Aux côtés de cette noblesse appartenant à la classe des privilégiés, Blanquefort compte, parmi ses habitants, quelques bourgeois qui sont aussi les notables du village. Ils doivent leur fortune au négoce ou à leurs domaines coloniaux ou aux deux réunis.

Raymond Acquart fait partie de cette dernière catégorie. Sa famille est fixée à Blanquefort de longue date où elle possède de nombreuses terres, bois, vignes et aubarèdes à Carpinet, Birehen, à Marpuch, à Vigney et dans la palus près de Mataplane, biens relevant de la maison noble du Luc. Il a acheté à Alexis Cholet son domaine situé non loin de l'église. Né vers 1719, Raymond Acquart a sept enfants dont certains sont fixés aux Antilles.

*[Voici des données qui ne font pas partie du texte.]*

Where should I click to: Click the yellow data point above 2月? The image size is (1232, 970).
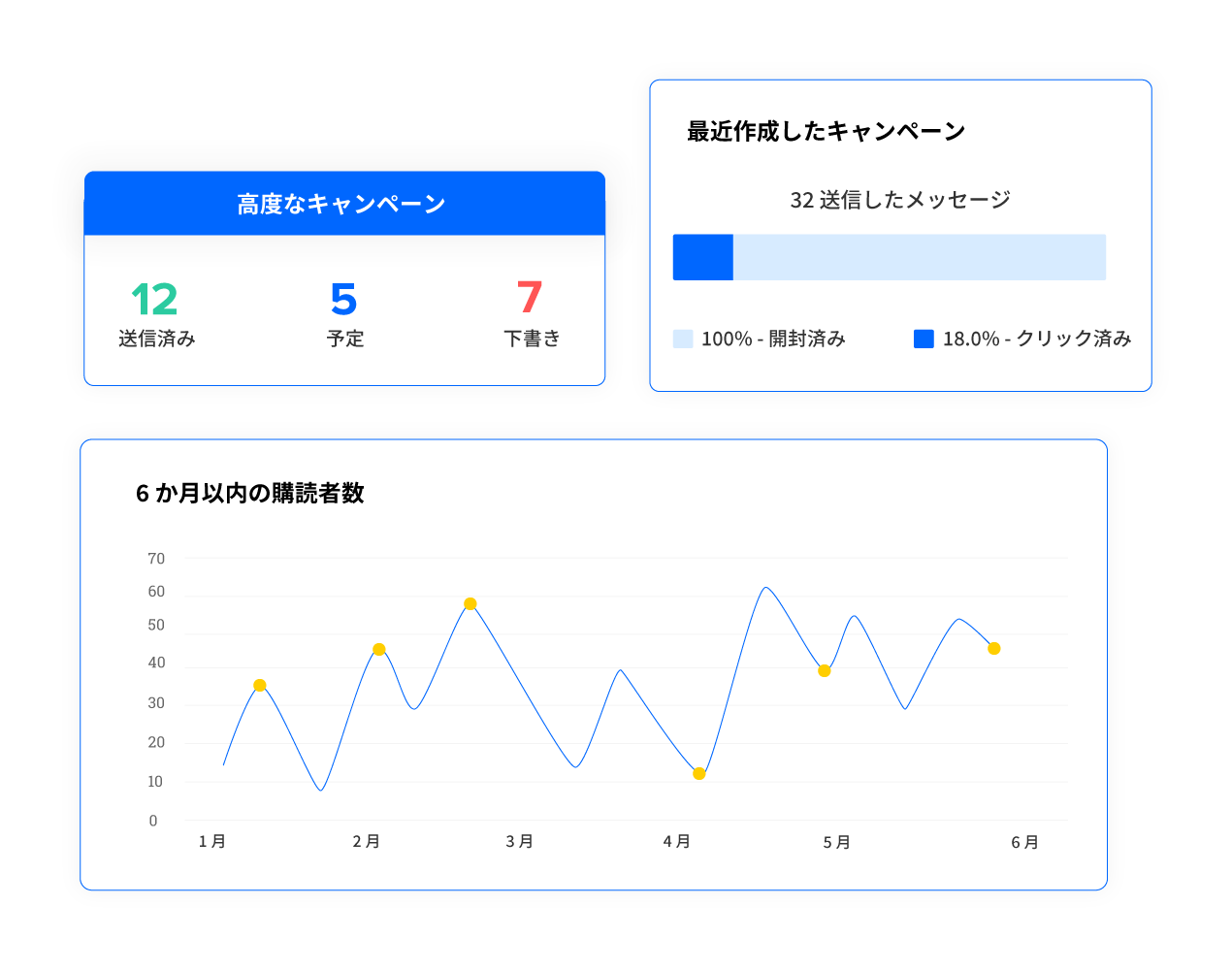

La famille possède à Saint-Domingue des plantations de café, des indigoteries et des cotonneries lui procurant de confortables revenus. Saint-Domingue, la « perle des Antilles », est la pièce maîtresse du domaine colonial du royaume et Bordeaux doit une bonne partie de sa prospérité au commerce exercé avec cette colonie. Le tiers des importations de la France est d'origine coloniale et la moitié des exportations provient de la vente faite aux colonies ainsi que des produits coloniaux réexportés. Bordeaux est devenu le premier port de commerce français et la troisième ville du royaume.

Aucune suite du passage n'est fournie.